TCRs, CARs, and BARs

“Manufacturing” recipient-derived donor-reactive Tregs poses significant challenges, particularly in the setting of cadaveric transplantation where the time interval between donor selection and transplantation can be short. Redirecting the specificity of Tregs via gene transfer of donor-reactive TCRs, antibody-based fusion proteins specific for allo-MHC (CAR), or the antigenic targets of B cells (BAR) are promising alternative strategies under development. Attempting to capitalize on the prevalence of HLA-A2 in many donor populations, two groups report creation of HLA-A2-specific Treg CARs that display potent suppressive capacity in vitro and the ability to suppress GVHD and skin transplant rejection in humanized mouse models [58, 59]. Boardman et al. have begun to explore mechanisms of Treg CAR function and utilize regulatory CARs with mutated intracellular signaling domains to show convincingly that signaling through the CAR is essential for suppressive function [60]. Meyer and colleagues experiment with transient transfection and offer an elegant platform in which a single CAR can accommodate multiple specificities [61]. By coupling CD28 and CD3ς signaling domains with an anti-FITC scFv, FITC-conjugated antibodies of various specificities can be added to modulate this single “platform.” Using FITC-conjugated anti-donor HLA class I monoclonal antibodies, they facilitate the homing of Tregs to pancreatic islets placed under the kidney capsule. Surprisingly, these “mAbCAR” Tregs remain localized near the islets long after expression of the transgene is lost suggesting that transient CAR expression “parades” polyclonal Tregs through the effector site with retention and/or proliferation of donor-reactive clones. Concerns surrounding CAR therapy involve insertional oncogenesis, graft versus host disease, and off-target expression of effector function, but to date these have not been problematic in animal models. BAR therapy, intended to be useful in recruiting regulatory cells to germinal centers to prevent anti-donor antibody formation, is also under active development [62].

Summary and Future Challenges

Alloimmune responses involve a balance between effector and regulatory T cell activity.
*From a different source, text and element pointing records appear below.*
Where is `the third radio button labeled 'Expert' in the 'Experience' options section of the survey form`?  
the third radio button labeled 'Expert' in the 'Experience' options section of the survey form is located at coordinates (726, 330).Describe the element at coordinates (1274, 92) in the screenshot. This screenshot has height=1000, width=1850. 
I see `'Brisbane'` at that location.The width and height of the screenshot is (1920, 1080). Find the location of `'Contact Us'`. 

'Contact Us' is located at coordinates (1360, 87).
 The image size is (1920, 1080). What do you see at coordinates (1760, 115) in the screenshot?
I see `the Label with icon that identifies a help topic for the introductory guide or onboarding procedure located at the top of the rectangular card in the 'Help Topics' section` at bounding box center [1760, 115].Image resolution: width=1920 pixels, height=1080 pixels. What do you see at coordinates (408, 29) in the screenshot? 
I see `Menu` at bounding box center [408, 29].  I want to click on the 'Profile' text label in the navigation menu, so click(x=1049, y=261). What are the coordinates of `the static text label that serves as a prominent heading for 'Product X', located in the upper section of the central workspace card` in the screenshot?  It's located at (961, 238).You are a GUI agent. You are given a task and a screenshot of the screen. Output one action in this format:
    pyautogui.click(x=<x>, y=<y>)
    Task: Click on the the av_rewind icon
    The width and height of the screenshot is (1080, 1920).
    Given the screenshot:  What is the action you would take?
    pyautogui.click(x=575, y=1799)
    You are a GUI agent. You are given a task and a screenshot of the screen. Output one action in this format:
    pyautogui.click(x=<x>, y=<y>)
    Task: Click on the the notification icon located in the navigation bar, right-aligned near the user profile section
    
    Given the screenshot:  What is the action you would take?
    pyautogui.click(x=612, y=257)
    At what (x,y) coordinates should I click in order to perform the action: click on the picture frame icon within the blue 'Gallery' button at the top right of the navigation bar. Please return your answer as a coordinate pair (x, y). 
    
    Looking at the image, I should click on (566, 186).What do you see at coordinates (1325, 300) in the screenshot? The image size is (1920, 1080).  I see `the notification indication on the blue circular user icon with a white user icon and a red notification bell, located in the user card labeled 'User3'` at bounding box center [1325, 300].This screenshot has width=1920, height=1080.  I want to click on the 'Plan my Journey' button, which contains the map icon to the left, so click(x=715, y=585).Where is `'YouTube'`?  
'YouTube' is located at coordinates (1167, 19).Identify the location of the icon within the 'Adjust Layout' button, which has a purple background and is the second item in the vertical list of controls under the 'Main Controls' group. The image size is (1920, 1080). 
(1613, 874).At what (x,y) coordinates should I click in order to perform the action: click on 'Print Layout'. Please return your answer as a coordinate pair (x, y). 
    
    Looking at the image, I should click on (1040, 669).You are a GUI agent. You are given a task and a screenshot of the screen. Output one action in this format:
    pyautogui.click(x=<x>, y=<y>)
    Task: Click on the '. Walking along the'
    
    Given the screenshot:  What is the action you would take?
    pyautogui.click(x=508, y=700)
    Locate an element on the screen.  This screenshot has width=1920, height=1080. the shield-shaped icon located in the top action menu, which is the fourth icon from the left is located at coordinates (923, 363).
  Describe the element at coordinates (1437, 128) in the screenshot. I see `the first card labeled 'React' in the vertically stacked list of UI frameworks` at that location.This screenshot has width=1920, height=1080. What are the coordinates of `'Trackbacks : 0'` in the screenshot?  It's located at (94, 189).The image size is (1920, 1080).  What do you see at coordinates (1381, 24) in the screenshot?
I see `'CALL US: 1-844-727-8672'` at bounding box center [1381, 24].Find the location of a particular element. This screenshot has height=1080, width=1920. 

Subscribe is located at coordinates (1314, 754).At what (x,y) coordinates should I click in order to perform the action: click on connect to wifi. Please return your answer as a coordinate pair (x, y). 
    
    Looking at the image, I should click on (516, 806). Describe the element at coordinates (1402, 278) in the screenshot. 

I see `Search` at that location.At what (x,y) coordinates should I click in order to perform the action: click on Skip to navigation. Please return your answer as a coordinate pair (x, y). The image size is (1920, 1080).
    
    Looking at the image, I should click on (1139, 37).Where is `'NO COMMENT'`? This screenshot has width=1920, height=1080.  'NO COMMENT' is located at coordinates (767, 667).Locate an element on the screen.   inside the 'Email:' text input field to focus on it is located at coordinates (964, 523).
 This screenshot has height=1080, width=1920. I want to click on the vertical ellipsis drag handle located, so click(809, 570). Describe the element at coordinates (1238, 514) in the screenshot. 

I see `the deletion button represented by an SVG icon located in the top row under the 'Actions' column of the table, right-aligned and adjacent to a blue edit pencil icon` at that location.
Recent work highlighted here enhances understanding of Treg origin, development, and effector function. Enhancing Treg activity in solid organ transplantation offers the hope of reducing or eliminating current noxious immunosuppressive drugs. Although donor-reactive Tregs display broad clonal and phenotypic diversity, strategies to harness donor-reactive Tregs for adoptive immunotherapy are plausible, and early clinical trials suggest that the approach is safe. Highly anticipated results from a number of ongoing trials are likely to enable a new era of biologic immunotherapy. Critical challenges include (1) the need for strategies to create donor-reactive Tregs that can be administered at the time of transplantation within the logistic constraints imposed by both living-donor and cadaveric-donor transplantation, (2) identification of ideal Treg phenotypes and optimization of ex vivo expansion conditions that preserve these phenotypes, and (3) the need to understand compatibility with existing immunosuppressive regimens to ensure that adoptive immunotherapy trials remain both safe and rational.